表1 3组细胞因子及NLRP3、PI3K mRNA的表达

2.43组PI3K mRNA水平与细胞因子之间相关性分析 PI3K mRNA水平与血清IL-18(r=0.805)、 IL-1β(r=0.757)水平呈显著正相关(P<0.05)。

3 讨 论

COPD最可能的机制就是气道炎症的外溢机制〔5〕。近来，随着人们对炎性小体认识的加深，它在COPD中发生、发展的作用逐渐被人认识到。炎症小体是一种多蛋白复合物，分布于细胞质中，可以被多种病原相关分子模式(PAMP)和危险相关分子模式(DAMP)激活〔6〕。COPD患者中的病原体相关分子及氧化应激分子可以激活炎性小体，而激活的炎性小体可招募并激活含半胱氨酸的天冬氨酸蛋白水平解酶(caspase)-1，剪切IL-1和IL-18前体，产生相应的成熟细胞因子发挥生物学作用〔7〕。

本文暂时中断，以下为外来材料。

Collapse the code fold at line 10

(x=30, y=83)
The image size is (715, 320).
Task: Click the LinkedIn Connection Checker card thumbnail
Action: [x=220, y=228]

PI3K属于脂质激酶的家族，可使肌醇环第3位羧基磷酸化为磷脂酰肌醇激酶，具有蛋白激酶和类脂激酶双重活性。PI3K是caspase-1激活的最为公认的上游机制〔8，9〕。有研究指出，可通过抑制PI3K磷酸化来减少NLRP3表达。

研究发现，NLRP3炎症小体及细胞因子IL-18和IL-1β参与了COPD的发病〔10〕。IL-1β是由单核巨噬细胞分泌的细胞因子，可发挥炎症反应、免疫应答的生物学作用。有研究发现，IL-1β能够增加肺部多种细胞因子和细胞间黏附分子(ICAM)-1、血管细胞黏附分子(VCAM)-1、E-选择素的水平，致使嗜酸粒细胞和中性粒细胞发生炎症募集并浸润到支气管黏膜〔11〕。IL-18主要由巨噬细胞产生，在促进炎症发生及对外来致病源免疫中起着重要的作用。陈庆芸等〔12〕研究发现，IL-18可能跟COPD的气道炎症、系统炎症和营养状态的变化相关。

本研究表明LY294002能有效抑制PI3K的活性。通过制造COPD模型刺激了PI3K信号通路后，其下游的细胞因子如IL-1β、IL-18也得到激活、成熟、发挥生物作用，参与了肺组织的慢性炎症过程。干预组的PI3K表达虽得到抑制，但肺泡灌洗液的细胞因子表达仍显著高于空白组，说明细胞因子活化后，有自身的正反馈机制，不完全被上游信号抑制，这也可以解释为何COPD稳定期患者气道炎症仍持续存在〔13，14〕。

本研究结果表明NLRP3 mRNA在各组大鼠的表达与PI3K一致，提示NLRP3作为PI3K的下游信号因子，抑制PI3K的表达可有效抑制NLRP3的活化这与Qiao等〔15〕的研究相符合。与大多数的研究所指出的一样〔16〕，NLRP3炎性小体的活化可以使无活性的细胞因子前体产生为有生物学作用的细胞因子，在全身系统中持续产生炎症作用。

研究表明 COPD 的炎症反应不仅仅局限于肺部，而且存在全身的系统性炎症。COPD 稳定期患者同样存在着系统性炎症，只是细胞因子的浓度较急性加重期低。因此系统性炎症是 COPD 的主要特征之一〔1〕，这也是 COPD 呈进行性发展及存在并发症的原因之一。 本研究发现，COPD作为一个以慢性气道炎症为特征的呼吸系统疾病，其血清的细胞因子表达，在3组大鼠中均高于肺泡灌洗液，提示气道细胞因子外溢后，可能激活NLRP3及血清的细胞因子，产生级联放大效应，诱发和维持肺外炎症。本研究结果表明PI3K信号通路的激活，不仅可以活化肺部的炎症，肺外炎症一样有促进作用；PI3K信号通路对肺外细胞因子的激活，使其发挥生物学作用，也可能是系统性炎症产生及持续存在的原因。

综上所述，抑制PI3K的表达，可以有效减少NLPR3、IL-1β、IL-18的活化，减轻COPD气道炎症及肺外炎症，为防治COPD及并发症提供新思路及新的治疗位点。